Sorry, I just have to call out the hypocrisy of a board member protecting her own neighborhood school while causing all this heartache everywhere else.
KB said…
The 3 schools in West Seattle are proposed because they are the 3 oldest buildings in the worst condition. I don’t think SPS really cares about who is in the buildings. Didn’t examine the communities in the buildings, did zero equity analysis. Why in West Seattle would SPS continue to use schools boundary lines identical to redlining?
I know, right?! What a kick in the teeth to that community.
KB, funny you mention the equity analysis because on the agenda for the Board meeting on Wednesday are guidelines for buildings being considered for BEX VI . The equity tiers break out into six categories! And, for the first time, it looks like the district might not try to dole out projects equally throughout the district. That would be a huge change.
Anonymous said…
The district is playing chicken with families and Seattle residents.
Concurrent with this timeline is the next proposed levies.
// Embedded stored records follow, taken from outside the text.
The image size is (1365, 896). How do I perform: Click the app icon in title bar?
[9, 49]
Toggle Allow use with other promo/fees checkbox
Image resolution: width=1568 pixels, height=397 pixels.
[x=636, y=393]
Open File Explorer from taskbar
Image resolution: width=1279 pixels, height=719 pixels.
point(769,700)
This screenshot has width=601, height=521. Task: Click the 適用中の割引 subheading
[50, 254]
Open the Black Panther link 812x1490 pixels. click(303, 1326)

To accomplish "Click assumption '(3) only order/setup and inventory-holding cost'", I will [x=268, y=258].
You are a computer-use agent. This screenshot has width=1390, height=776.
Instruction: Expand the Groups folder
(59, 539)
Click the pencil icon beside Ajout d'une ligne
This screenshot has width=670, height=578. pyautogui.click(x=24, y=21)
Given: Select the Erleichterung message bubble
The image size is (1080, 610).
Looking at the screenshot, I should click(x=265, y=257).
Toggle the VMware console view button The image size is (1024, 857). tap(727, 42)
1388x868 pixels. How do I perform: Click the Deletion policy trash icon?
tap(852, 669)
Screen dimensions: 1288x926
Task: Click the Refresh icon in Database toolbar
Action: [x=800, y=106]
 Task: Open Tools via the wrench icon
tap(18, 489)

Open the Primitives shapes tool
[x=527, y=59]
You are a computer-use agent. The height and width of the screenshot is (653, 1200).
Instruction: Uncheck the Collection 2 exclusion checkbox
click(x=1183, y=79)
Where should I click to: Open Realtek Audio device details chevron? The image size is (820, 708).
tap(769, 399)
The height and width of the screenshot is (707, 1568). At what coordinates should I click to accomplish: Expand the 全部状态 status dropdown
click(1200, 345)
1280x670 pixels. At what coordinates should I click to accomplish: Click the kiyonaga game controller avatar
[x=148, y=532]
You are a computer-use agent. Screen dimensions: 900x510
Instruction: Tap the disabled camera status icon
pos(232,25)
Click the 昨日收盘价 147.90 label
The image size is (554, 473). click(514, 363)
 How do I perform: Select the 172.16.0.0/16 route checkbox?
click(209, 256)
October – Introduce BEX VI Capital levy with EP&O levy
November – Board Approval
February 2025 – Levy vote

Several of the closure options are dependent on the levy passing. But in all seriousness, how can you close 20 buildings and ask for more money????

- crazy town
Unknown said…
Omg so true I didn’t even catch this. Although a bunch of the Wedgwood kids will be rezoned to Thornton Creek, so it looked to me like Wedgwood was going to end up tiny. The opposite of well resourced. Where do the other board members kids go to school? Curious parent
Anonymous said…
The building quality of Lowell Elementary got one of the lowest scores in the ranking that was done. It is unsafe to send even more children there. It also received a "Fair" Learning Environment Score, but it is still supposed to be effectively serve one the largest catchment areas in SPS? On that note, who actually did the building condition score and "learning environment score"? How was is done?